Metadata-Version: 2.0
Name: bioc
Version: 1.0.dev32
Summary: BioC data structures and encoder/decoder for Python
Home-page: https://github.com/yfpeng/bioc
Author: Yifan Peng
Author-email: yifan.peng@nih.gov
License: BSD 3-Clause License
Keywords: bioc
Platform: any
Classifier: Development Status :: 1 - Planning
Classifier: Intended Audience :: Developers
Classifier: Intended Audience :: Science/Research
Classifier: License :: OSI Approved :: BSD License
Classifier: Operating System :: MacOS
Classifier: Operating System :: POSIX
Classifier: Operating System :: POSIX :: Linux
Classifier: Operating System :: Microsoft :: Windows
Classifier: Programming Language :: Python
Classifier: Topic :: Text Processing :: Markup :: XML
Classifier: Topic :: Software Development
Classifier: Topic :: Software Development :: Libraries :: Application Frameworks
Requires-Dist: docutils (>=0.3)
Requires-Dist: lxml

`bioc` -- BioC data structures and encoder/decoder for Python
=============================================================

`BioC XML format <http://bioc.sourceforge.net/>`_ can be used to share
text documents and annotations.

``bioc`` exposes an API familiar to users of the standard library
``marshal`` and ``pickle`` modules.

Development of ``bioc`` happens on GitHub:
https://github.com/yfpeng/bioc

Getting started
---------------

Installing ``bioc``

.. code:: bash

    $ pip install --pre bioc

Encoding the BioC collection object ``collection``:

.. code:: python

    import bioc
    # Serialize ``collection`` to a BioC formatted ``str``.
    bioc.dumps(collection)

    # Serialize ``collection`` as a BioC formatted stream to ``fp``.
    with open(filename, 'w') as fp
        bioc.dump(collection, fp)

Compact encoding:

.. code:: python

    import bioc
    bioc.dumps(collection, pretty_print=False)

Incremental BioC serialisation:

.. code:: python

    import bioc
    with bioc.iterwrite(filename, collection) as writer:
        for document in collection.documents:
            writer.writedocument(document)
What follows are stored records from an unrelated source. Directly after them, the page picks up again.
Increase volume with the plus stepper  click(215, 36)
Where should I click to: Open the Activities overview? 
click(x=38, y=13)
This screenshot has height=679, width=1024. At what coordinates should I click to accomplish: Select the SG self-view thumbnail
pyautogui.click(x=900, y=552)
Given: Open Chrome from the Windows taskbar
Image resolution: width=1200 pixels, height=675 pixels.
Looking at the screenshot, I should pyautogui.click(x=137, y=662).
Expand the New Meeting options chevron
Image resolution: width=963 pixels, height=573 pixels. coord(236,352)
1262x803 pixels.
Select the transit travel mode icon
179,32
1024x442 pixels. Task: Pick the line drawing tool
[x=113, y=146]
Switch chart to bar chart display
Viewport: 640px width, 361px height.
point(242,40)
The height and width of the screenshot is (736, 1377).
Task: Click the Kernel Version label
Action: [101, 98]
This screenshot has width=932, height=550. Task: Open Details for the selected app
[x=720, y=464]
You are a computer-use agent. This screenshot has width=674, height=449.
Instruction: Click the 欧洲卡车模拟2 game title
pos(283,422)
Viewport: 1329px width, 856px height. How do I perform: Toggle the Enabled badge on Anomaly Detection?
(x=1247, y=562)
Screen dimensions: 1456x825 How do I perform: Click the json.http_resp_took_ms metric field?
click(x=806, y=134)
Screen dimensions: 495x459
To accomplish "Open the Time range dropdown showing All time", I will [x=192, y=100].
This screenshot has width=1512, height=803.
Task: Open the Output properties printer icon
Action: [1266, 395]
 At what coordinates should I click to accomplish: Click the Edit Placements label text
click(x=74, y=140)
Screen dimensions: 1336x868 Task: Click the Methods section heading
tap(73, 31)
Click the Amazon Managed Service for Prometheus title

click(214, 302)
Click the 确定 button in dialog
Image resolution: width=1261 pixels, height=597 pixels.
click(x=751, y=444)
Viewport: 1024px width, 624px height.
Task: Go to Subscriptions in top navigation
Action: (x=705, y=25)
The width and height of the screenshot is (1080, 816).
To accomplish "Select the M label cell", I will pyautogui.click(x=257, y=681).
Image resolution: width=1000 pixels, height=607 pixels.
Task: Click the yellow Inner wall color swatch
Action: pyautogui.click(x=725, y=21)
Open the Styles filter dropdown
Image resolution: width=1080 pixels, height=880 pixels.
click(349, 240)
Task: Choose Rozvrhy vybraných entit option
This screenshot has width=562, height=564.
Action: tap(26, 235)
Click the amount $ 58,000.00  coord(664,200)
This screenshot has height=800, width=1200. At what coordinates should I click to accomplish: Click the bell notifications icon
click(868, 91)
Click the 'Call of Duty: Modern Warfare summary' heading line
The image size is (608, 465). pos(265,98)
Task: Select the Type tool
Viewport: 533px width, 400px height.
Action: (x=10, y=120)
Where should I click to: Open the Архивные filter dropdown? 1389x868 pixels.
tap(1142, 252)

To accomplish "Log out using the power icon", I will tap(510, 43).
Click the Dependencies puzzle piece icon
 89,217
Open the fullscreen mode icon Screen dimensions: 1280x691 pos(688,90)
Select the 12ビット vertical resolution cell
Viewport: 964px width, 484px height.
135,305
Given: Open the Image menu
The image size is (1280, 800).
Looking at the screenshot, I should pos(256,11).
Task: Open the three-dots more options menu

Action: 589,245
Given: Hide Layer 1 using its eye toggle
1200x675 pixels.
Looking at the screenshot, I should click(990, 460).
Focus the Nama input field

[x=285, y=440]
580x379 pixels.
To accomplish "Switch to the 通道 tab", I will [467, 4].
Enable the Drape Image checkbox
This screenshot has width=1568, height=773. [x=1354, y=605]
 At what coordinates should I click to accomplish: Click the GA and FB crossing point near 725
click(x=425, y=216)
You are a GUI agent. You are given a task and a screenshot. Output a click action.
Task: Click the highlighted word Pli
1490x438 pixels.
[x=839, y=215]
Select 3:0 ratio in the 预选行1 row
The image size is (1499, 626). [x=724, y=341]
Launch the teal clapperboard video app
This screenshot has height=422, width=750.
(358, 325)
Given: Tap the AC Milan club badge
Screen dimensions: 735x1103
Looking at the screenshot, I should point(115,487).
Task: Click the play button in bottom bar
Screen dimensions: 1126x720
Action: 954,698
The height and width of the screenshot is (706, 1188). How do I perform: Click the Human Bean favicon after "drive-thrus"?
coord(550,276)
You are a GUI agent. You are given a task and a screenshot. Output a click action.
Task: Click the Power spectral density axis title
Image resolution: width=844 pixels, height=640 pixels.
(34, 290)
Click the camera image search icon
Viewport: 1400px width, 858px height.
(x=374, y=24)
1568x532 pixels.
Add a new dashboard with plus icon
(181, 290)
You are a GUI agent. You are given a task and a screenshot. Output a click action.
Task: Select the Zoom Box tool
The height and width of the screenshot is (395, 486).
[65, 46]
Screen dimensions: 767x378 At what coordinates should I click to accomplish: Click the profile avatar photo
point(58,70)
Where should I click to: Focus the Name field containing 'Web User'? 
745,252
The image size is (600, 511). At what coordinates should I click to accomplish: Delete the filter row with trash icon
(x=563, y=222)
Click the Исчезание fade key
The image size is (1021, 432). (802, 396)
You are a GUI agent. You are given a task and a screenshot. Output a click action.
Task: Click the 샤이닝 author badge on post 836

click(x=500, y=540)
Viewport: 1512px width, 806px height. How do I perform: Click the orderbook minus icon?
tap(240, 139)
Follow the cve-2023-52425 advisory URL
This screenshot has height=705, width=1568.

Decoding the BioC XML file:

.. code:: python

    import json
    # Deserialize ``s`` to a BioC collection object.
    collection = json.loads(s)

    # Deserialize ``fp`` to a BioC collection object.
    with open(filename, 'r') as fp:
        bioc.load(fp)

Incrementally decoding the BioC XML file:

.. code:: python

    import bioc
    with bioc.iterparse(filename) as parser:
        collection_info = parser.get_collection_info()
        for document in parser:
            # process document
            ...

`get_collection_info` can be called after the construction of the `iterparse` anytime.

Together with Python coroutines, this can be used to generate BioC XML in an asynchronous, non-blocking fashion.

.. code:: python

    import bioc
    with bioc.iterparse(filename) as parser:
        with bioc.iterwrite(dst, parser.get_collection_info()) as writer:
            for document in parser:
                # modify the document
                ...
                writer.writedocument(document)


Requirements
------------

-  lxml (http://lxml.de)

Developers
----------

-  Yifan Peng (yifan.peng@nih.gov)

Acknowledgment
--------------

-  Hernani Marques (https://github.com/2mh/PyBioC)

Webpage
-------

The official BioC webpage is available with all up-to-date instructions,
code, and corpora in the BioC format, and other research on, based on
and related to BioC.

-  http://www.ncbi.nlm.nih.gov/CBBresearch/Dogan/BioC/
-  http://bioc.sourceforge.net/

Reference
---------

-  Comeau,D.C., Doğan,R.I., Ciccarese,P., Cohen,K.B., Krallinger,M.,
   Leitner,F., Lu,Z., Peng,Y., Rinaldi,F., Torii,M., Valencia,V.,
   Verspoor,K., Wiegers,T.C., Wu,C.H., Wilbur,W.J. (2013) BioC: A
   minimalist approach to interoperability for biomedical text
   processing. Database: The Journal of Biological Databases and
   Curation.
-  Peng,Y., Tudor,C., Torii,M., Wu,C.H., Vijay-Shanker,K. (2014) iSimp
   in BioC standard format: Enhancing the interoperability of a sentence
   simplification system. Database: The Journal of Biological Databases
   and Curation.
-  Marques,M., Rinaldi,F. (2012) PyBioC: a python implementation of the
   BioC core. In Proceedings of BioCreative IV workshop.